For many travelers, the Quilotoa Loop is one of the highlights of their trip to Ecuador. The hiking is fantastic, and although guides are inexpensive and a good way to support the local economy, many hostales (small, reasonably priced hotels) and inns also have maps for solo wanderers. Llullu Llama in Isinlivi is a particularly good source of information.

The loop is shorthand for the circular route clockwise by road from the Panamericana past Tigua, Zumbahua, Quilotoa, Chugchilán, Sigchos and Saquisilí; it's also possible to start at Saquisilí and travel the route in a counterclockwise direction. Isinliví lies off the main road, between Chugchilán and Sigchos.

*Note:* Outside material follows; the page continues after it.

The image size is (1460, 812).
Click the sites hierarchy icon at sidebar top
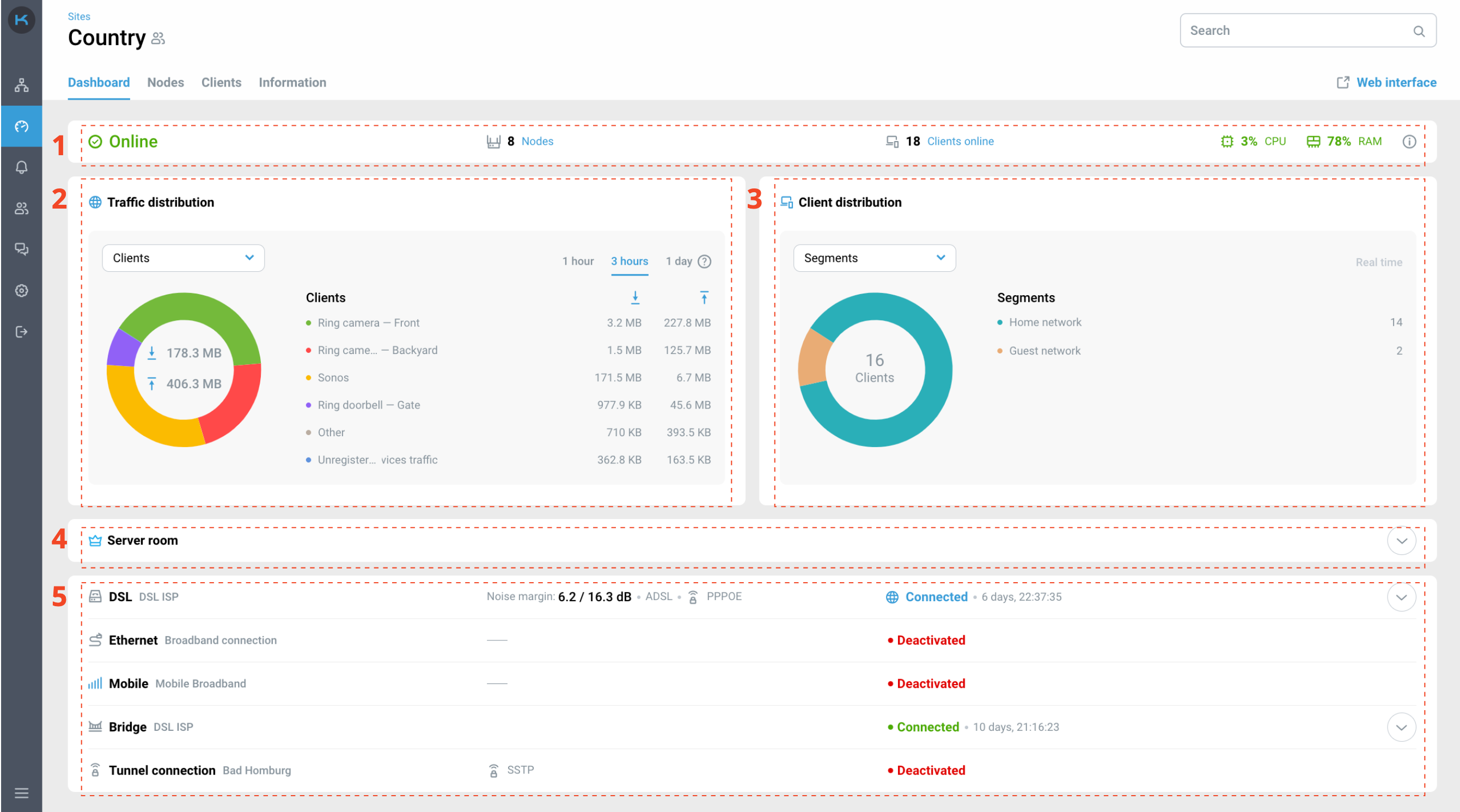click(x=21, y=86)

Hikers usually choose to walk a two- to four-day section of the loop. Sigchos is a good place to start a three-day hike, with overnight stops in Isinliví and Chugchilán, finishing the walk in Quilotoa. Bear in mind that doing the walk in this way means slightly more uphill climbs (good for acclimatization but harder on the legs). Another option is to hike from Tigua to Quilotoa and on to Chugchilán.

Transportation is infrequent, so it takes some planning if your time is limited. It’s wise to travel the loop with rain gear, water and plenty of snacks for long waits and hikes, but try to leave your heavy luggage behind and hike with a day pack; Hostal Tiana in Latacunga has a luggage storage room.

Many travelers have reported problems with dogs along the way. If they charge you, don’t run away. Stand your ground, grab a rock and pretend to throw it. Also, it's good to have a walking stick, for this reason.